To Leftists like McGregor, incivility consists of the act of criticizing Obama; it doesn't matter how the criticism is done.

Posted by: asudnik | October 27, 2010 3:35 PM

This as thugs supporting Rand Paul and Eric Cantor, physically attack opponents at their campaign events. In the week preceding the Rally For Sanity...

We have a frothing, badly misinformed segment of the public that wants a return to failed laissez-faire Bush policies, and will use any means to try to bring it back.

- Balkingpoints / www

Posted by: RField7 | October 27, 2010 3:29 PM

Who does this guinea think he is? In five years , Obama will be in the history books, and Caprio will be in jail.

Posted by: wrw01011 | October 27, 2010 3:02 PM

Let's start throwing shoes!

Disrespect started with the rise of the put party above country fool, Gingrich.

Posted by: debrawalt | October 27, 2010 2:53 PM

"...I don't think it's too late to expect elected officials to meet a now very low bar of respect, civility and courtesy in order to be named leaders."

For whom to expect? If you're referring to the voting public that engages in American idolatry by dancing with the stars and who have no interest in meeting the press this week with Christiane Amanpour then I suspect that you will be greatly disappointed. This is not the society where an insult is answered with a soft glove across the cheek; we now respond with a fold-up chair across the back and a piledriver into the concrete.

Civility? You might as well call for a return to chastity belts - there'd be more support for the latter than the former...

Posted by: Keystroke | October 27, 2010 2:46 PM

I hope Frank Caprio loses and loses big. If he'll say and do the things he has done publicly, what will he do behind closed doors? Yikes!

Posted by: peterpan1 | October 27, 2010 2:09 PM

THE TRUTH OF THE MATTER IS THAT JOE WILSON WAS RIGHT. OBUMA IS A GREAT FOR NOT TELLING THE TRUTH. MANY OF THE CLAIMS THAT HE HAS MADE ON THE TRAIL ABOUT THE ECONOMIC RECOVERY HAVE BEEN LIES. THE PROBLEM IS THAT HE TELL SO MANY FALSEHOODS THAT IT IS IMPOSSIBLE TO KEEP TRACK OF THEM.THE PEOPLE HE IS USUALLY SPEAKING TO ARE TO BLIND TO EVEN INVESTIGATE WHAT MAYBE THE TRUTH. WHAT IS WRONG WITH A PERSON SPEAKING HIS MIND SO LONG AS IT DOES NOT CAUSE ANOTHER PERSON HARM? PERHAPS IF THOREAU HAD EXPERIENCED THE DEPRAVITY OF THIS WHITE HOUSE AND ITS POLITICS HE NEVER WOULD HAVE MADE THE STATEMENT.

Posted by: MALBENNET | October 27, 2010 2:08 PM

No, I disagree 100% and let this person know how wrong it was for him say to our President of the United States to stick it up his azz.

However, if he wins it shows how much Americans really are American enough to allow such a person disrepect our great leader.

Posted by: weaverf | October 27, 2010 2:03 PM

Like the low standard our president has been displaying?
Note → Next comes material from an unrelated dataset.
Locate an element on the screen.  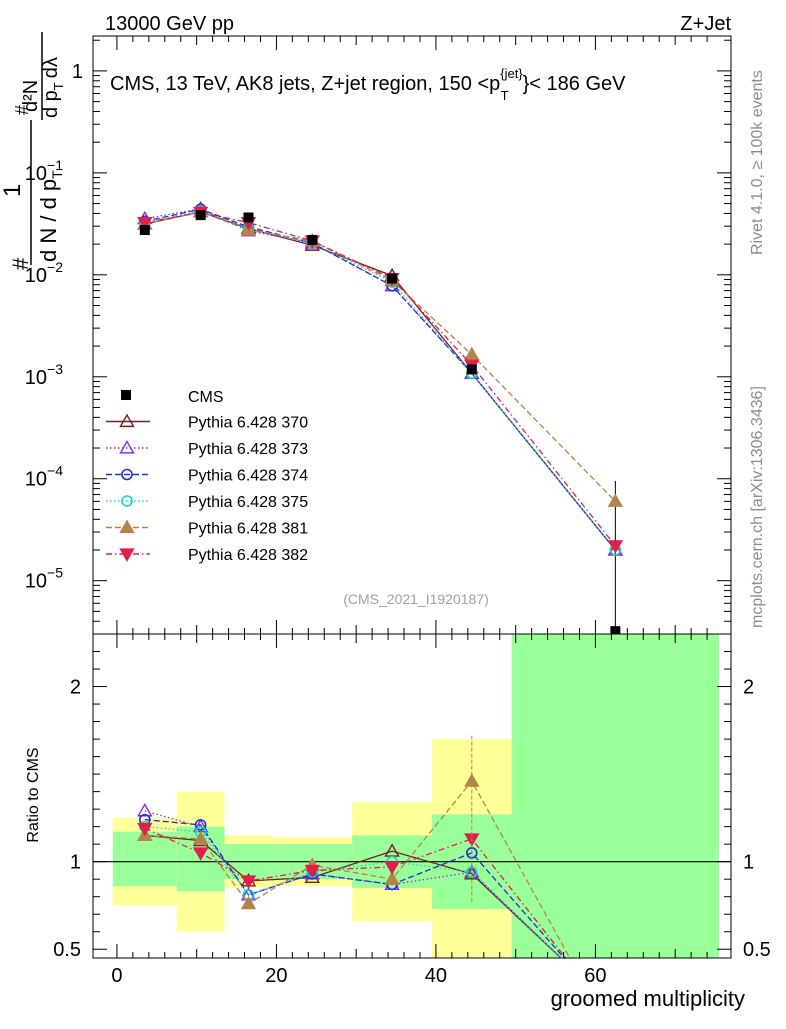
ratio-ylabel: Ratio to CMS is located at coordinates (34, 794).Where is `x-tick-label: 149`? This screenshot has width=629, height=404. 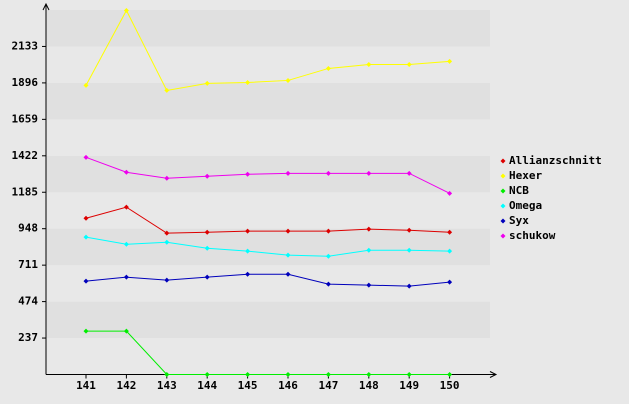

Since I am a taxpaying, hard working Republican American who disagrees strongly with Obama, I should "sit in the back" as Obama would say? Yes, ALL politians need to show more civility, starting with the man who lives in the Whitehouse.

Posted by: mmourges | October 27, 2010 1:59 PM

I think it was Thoreau that said, "Just because you have the right to say something doesn't mean that saying it is right."